Solusi Alternatif: Otonomi Asimetris dan Kawasan Khusus

Alih-alih mendorong pemekaran, Pulau Sumbawa bisa diperkuat melalui pendekatan otonomi asimetris atau penetapan kawasan strategis nasional/khusus. Pemerintah pusat bisa memberikan perlakuan khusus terhadap kawasan tertentu di Sumbawa untuk mempercepat pembangunan, misalnya lewat program special economic zone (SEZ), Dana Alokasi Khusus, atau program strategis nasional.Pemerintah provinsi NTB juga bisa membuat desain pembangunan regional berbasis klaster yang lebih adil, dengan memastikan wilayah timur mendapat alokasi anggaran dan proyek infrastruktur yang proporsional. Kolaborasi antarkabupaten juga perlu ditingkatkan, misalnya dalam pengelolaan pariwisata, pendidikan tinggi, dan pelayanan kesehatan regional.

Berpikir Jernih di Tengah Aspirasi

Aspirasi masyarakat Sumbawa tentu patut didengar dan dihormati.
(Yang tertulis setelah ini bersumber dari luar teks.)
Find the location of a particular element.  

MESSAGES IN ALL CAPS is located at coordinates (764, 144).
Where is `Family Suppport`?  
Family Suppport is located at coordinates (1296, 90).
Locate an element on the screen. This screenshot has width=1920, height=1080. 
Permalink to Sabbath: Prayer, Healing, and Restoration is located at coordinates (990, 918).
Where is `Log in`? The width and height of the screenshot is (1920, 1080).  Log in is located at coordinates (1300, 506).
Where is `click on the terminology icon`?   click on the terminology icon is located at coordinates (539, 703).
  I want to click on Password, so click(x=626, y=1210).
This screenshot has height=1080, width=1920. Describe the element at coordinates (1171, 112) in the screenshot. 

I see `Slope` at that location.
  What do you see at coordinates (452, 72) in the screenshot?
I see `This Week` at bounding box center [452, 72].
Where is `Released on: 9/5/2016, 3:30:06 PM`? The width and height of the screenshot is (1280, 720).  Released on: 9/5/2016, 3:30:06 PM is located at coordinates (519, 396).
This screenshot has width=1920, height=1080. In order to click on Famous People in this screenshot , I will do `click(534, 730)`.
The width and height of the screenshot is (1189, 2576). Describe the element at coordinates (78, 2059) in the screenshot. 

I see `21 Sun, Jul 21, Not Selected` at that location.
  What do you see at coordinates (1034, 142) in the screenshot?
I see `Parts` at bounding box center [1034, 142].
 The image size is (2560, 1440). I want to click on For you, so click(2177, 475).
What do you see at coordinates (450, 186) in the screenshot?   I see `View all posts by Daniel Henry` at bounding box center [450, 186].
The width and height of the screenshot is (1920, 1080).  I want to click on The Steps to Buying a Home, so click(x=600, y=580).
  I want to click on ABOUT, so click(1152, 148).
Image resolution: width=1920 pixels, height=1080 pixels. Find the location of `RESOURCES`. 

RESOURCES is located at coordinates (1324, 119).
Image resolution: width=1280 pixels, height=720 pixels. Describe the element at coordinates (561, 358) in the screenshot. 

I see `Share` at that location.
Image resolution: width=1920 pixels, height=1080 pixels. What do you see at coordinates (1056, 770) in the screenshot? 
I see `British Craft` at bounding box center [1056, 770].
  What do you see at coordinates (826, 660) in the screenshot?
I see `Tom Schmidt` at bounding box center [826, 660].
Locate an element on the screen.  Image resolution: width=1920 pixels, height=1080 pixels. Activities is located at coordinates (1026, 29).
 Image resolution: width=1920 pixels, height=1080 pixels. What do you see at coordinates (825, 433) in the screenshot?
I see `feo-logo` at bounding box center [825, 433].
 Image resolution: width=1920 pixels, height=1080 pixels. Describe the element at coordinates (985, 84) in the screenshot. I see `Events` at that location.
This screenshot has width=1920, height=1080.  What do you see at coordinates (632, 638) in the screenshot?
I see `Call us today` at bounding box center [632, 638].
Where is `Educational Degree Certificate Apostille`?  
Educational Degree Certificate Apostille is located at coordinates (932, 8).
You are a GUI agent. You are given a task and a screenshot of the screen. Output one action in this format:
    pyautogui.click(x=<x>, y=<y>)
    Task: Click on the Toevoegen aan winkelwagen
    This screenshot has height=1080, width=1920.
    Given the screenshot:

Namun mendengar bukan berarti harus mengikuti. Negara harus bertindak berdasarkan kepentingan jangka panjang yang rasional, bukan sekadar memenuhi tuntutan jangka pendek yang belum tentu membawa manfaat nyata.Pemekaran Pulau Sumbawa adalah wacana besar yang menyentuh aspek ekonomi, politik, sosial, dan budaya. Karena itu, ia tidak boleh diputuskan dengan tergesa-gesa atau atas dasar tekanan elit semata. Kita butuh kajian mendalam, partisipasi publik yang luas, serta komitmen bersama untuk membangun NTB secara utuh dan berkeadilan tanpa harus membelahnya menjadi dua.Membelah bukan selalu berarti membangun. Terkadang, justru dengan tetap bersatu, kita bisa lebih kuat, lebih bijak, dan lebih adil.